*Required work*:
(1) In the ballast thread, what output range is given for fluorescent ballasts for a T8 system?
(2) Reproduce word for word the part of the ballast thread starting with "For a reason" and going on through "(Sep 26, 2009)".

*Given text*:
# Experience with non-standard BF fluorescent ballasts?



## Electric_Light (Apr 6, 2010)

Fluorescent ballasts for T8 system is available in 75 to 120% output.

This figure, called ballast factor determines how much % of the rated output the lamps produce.

For a reason not known to me, the standard output ballast is almost always rated at 85 to 88%. 

Do you make use of low or high output ballasts? How and why?


----------



## RIVETER (Sep 26, 2009)

Electric_Light said:


> Fluorescent ballasts for T8 system is available in 75 to 120% output.
> 
> This figure, called ballast factor determines how much % of the rated output the lamps produce.
> 
> ...


I work in an automobile factory and we use the hi output lamps because of the wild temperature swings.


----------



## Electric_Light (Apr 6, 2010)

RIVETER said:


> I work in an automobile factory and we use the hi output lamps because of the wild temperature swings.


I should have been clearer in that I meant different output ballasts that utilize normal lamps and luminaires. 

Lamps that is HO spec like F54T5/HO is a whole different game, though since you mentioned it, I might as well ask... did you spec normal HO lamp or amalgam extreme temperature lamps? The amalgam type does substantially better on the hot end, but I think they're slow to start up. 
http://www.lighting.philips.com/us_en/browseliterature/download/p-5924.pdf


----------



## fastfreddy (May 11, 2010)

Most new construction use H-ballasts for less installed fixtures.

*Record extracts*:
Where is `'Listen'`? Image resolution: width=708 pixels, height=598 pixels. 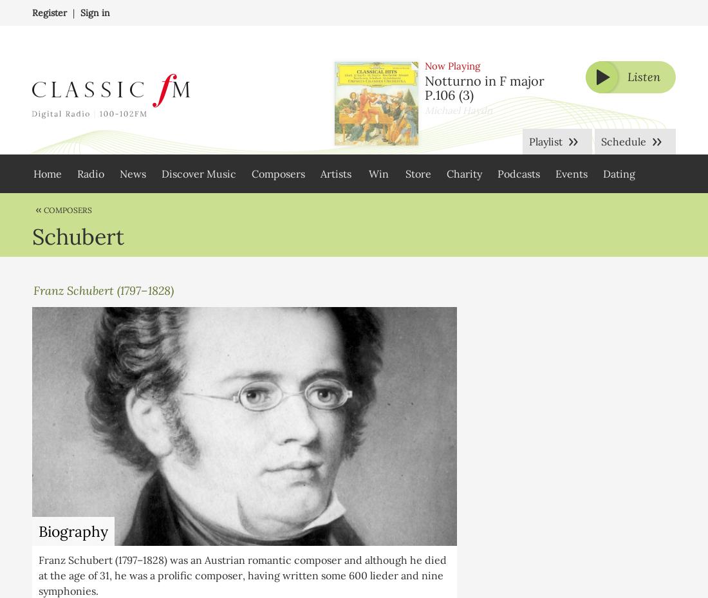
'Listen' is located at coordinates (627, 77).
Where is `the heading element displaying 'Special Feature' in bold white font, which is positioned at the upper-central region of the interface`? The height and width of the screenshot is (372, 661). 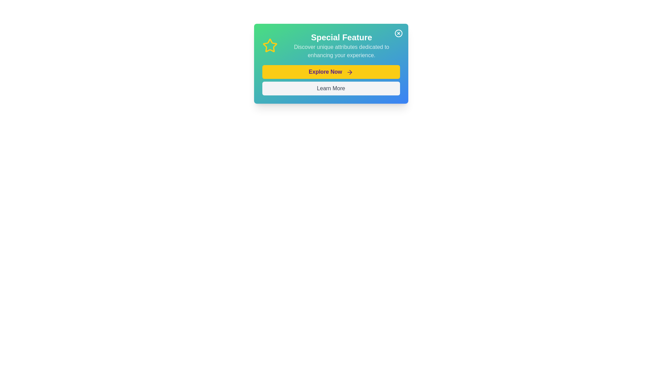 the heading element displaying 'Special Feature' in bold white font, which is positioned at the upper-central region of the interface is located at coordinates (342, 37).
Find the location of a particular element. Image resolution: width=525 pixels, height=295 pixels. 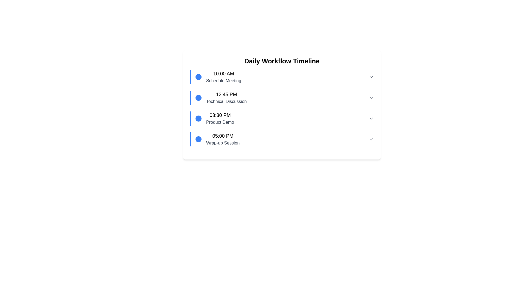

the second circular visual marker in the timeline indicating 'Technical Discussion' at '12:45 PM' is located at coordinates (198, 98).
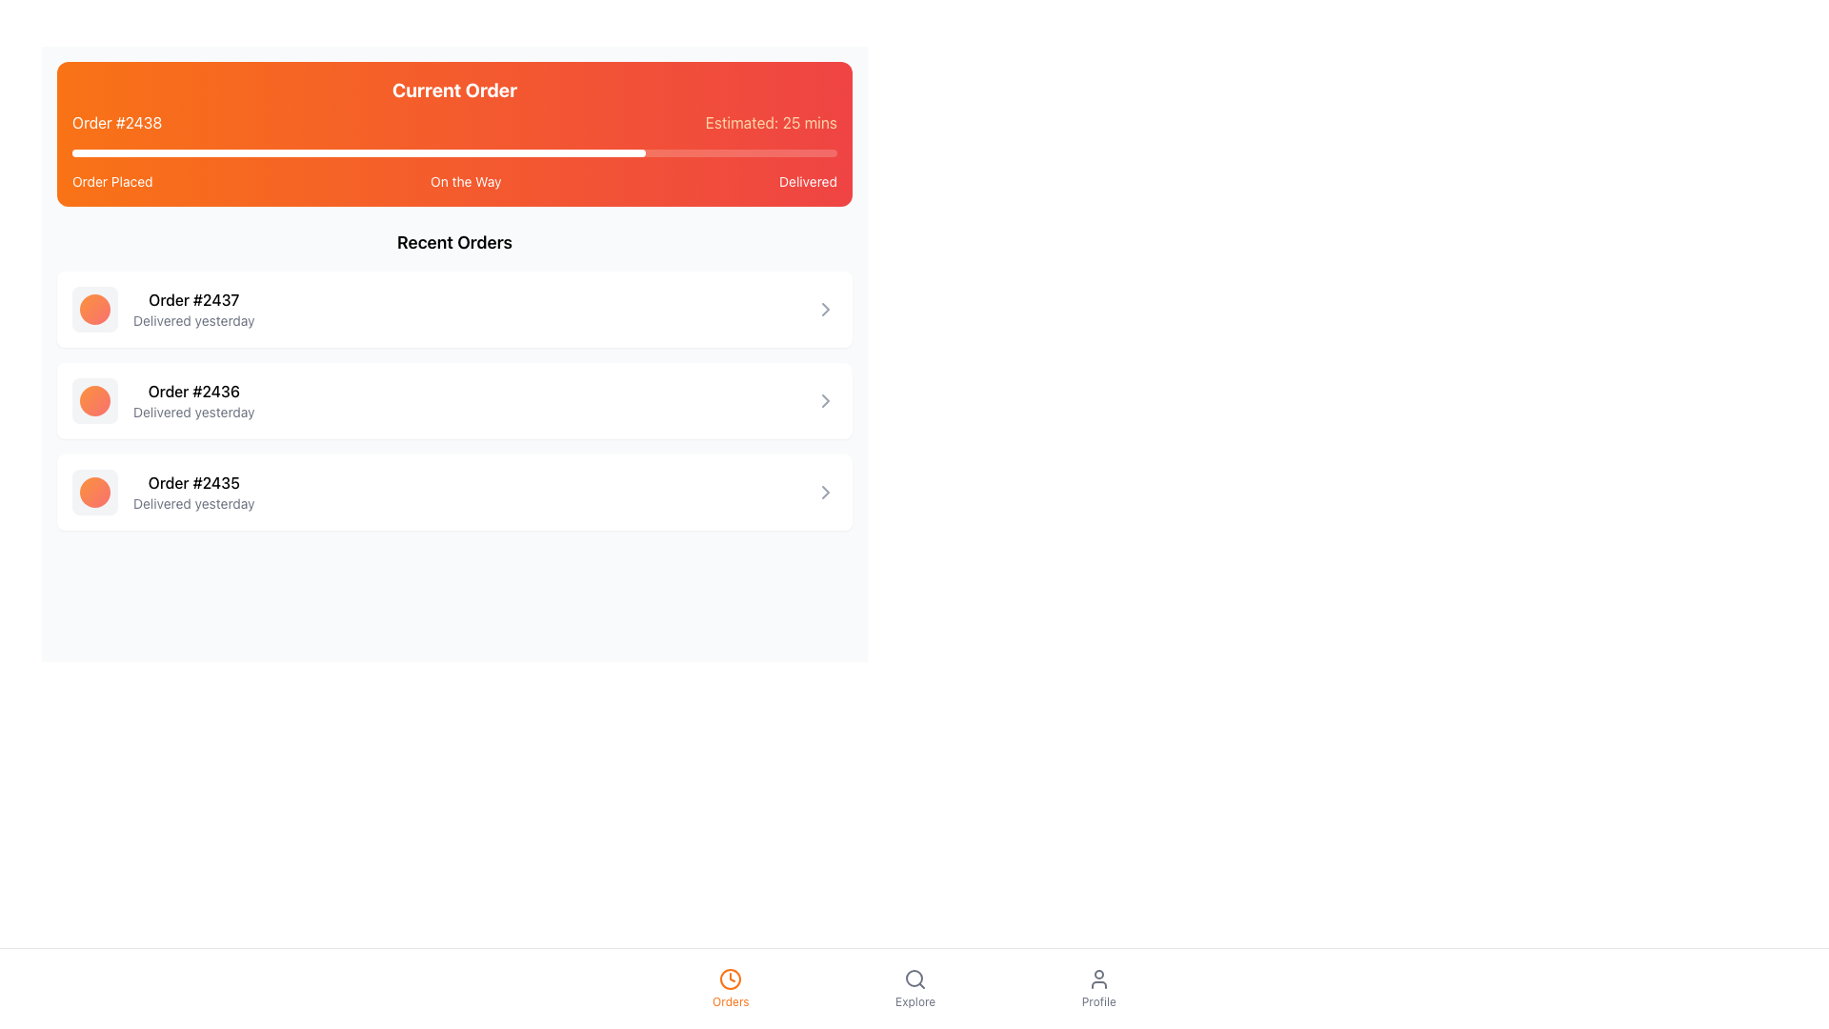 This screenshot has height=1029, width=1829. I want to click on the small gray text label labeled 'Profile' located at the bottom-right corner of the interface, part of the navigation menu below the user icon, so click(1098, 1001).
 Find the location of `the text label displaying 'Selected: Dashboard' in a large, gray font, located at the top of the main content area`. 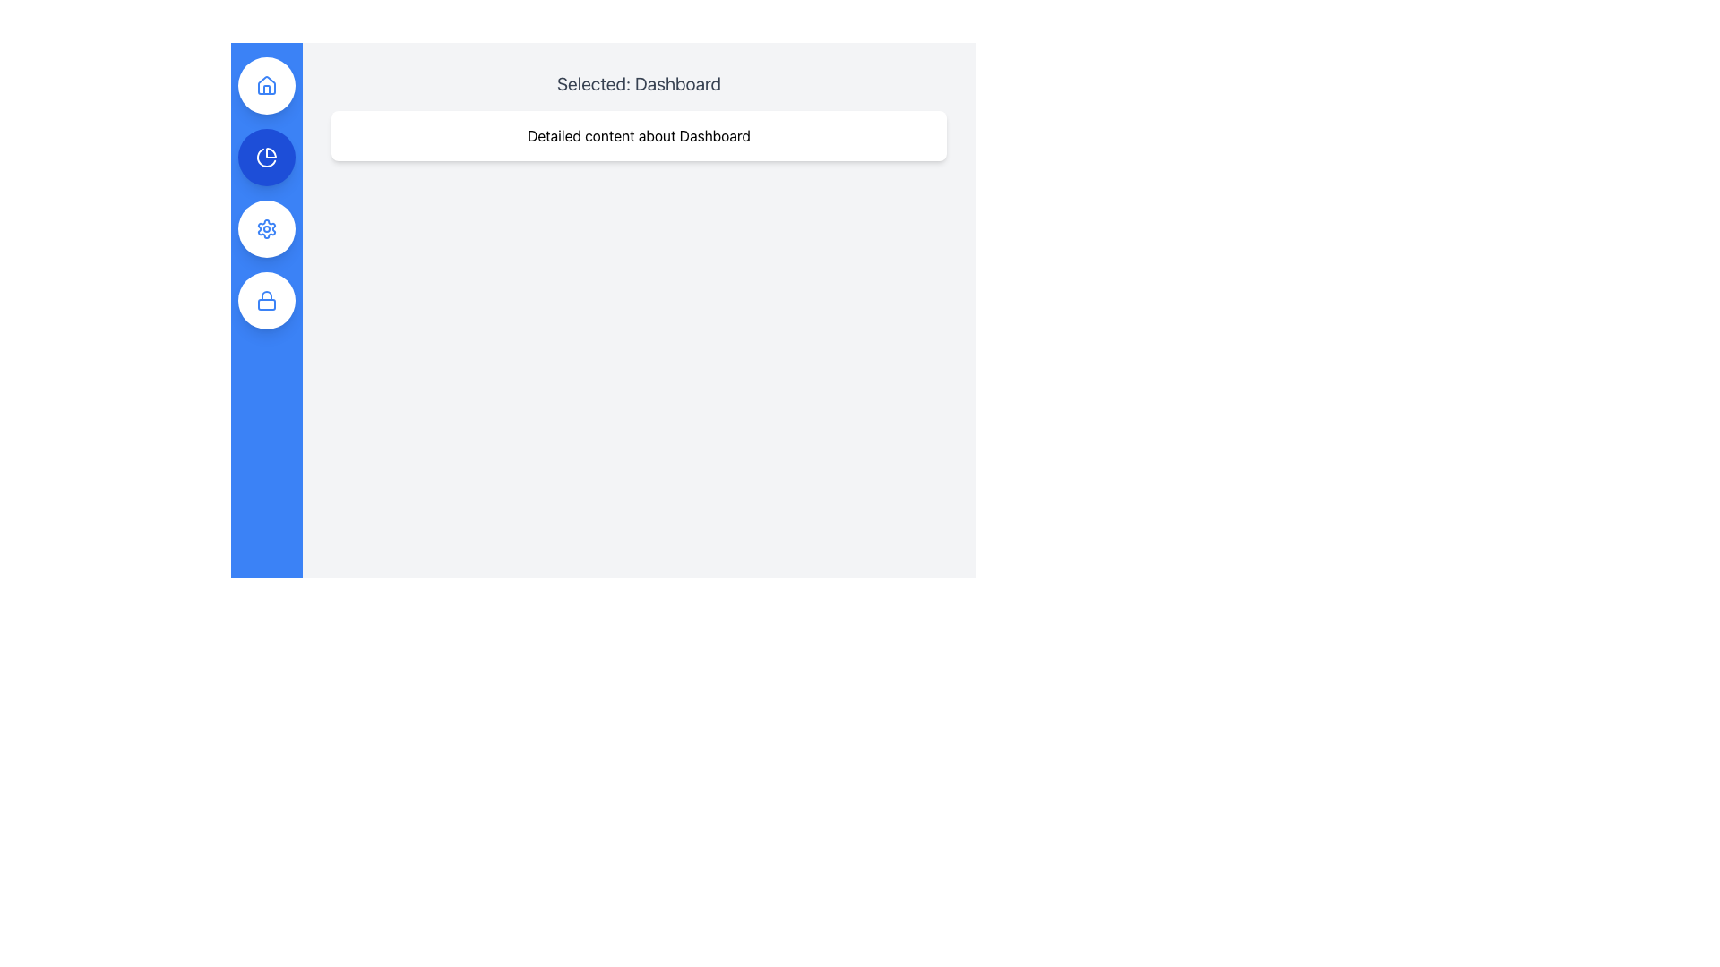

the text label displaying 'Selected: Dashboard' in a large, gray font, located at the top of the main content area is located at coordinates (639, 83).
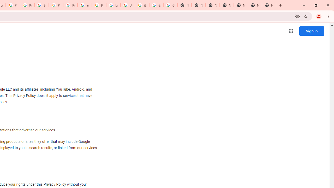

*Solutions per task*:
(1) 75 to 120% output.

(2)
For a reason not known to me, the standard output ballast is almost always rated at 85 to 88%. 

Do you make use of low or high output ballasts? How and why?


----------



## RIVETER (Sep 26, 2009)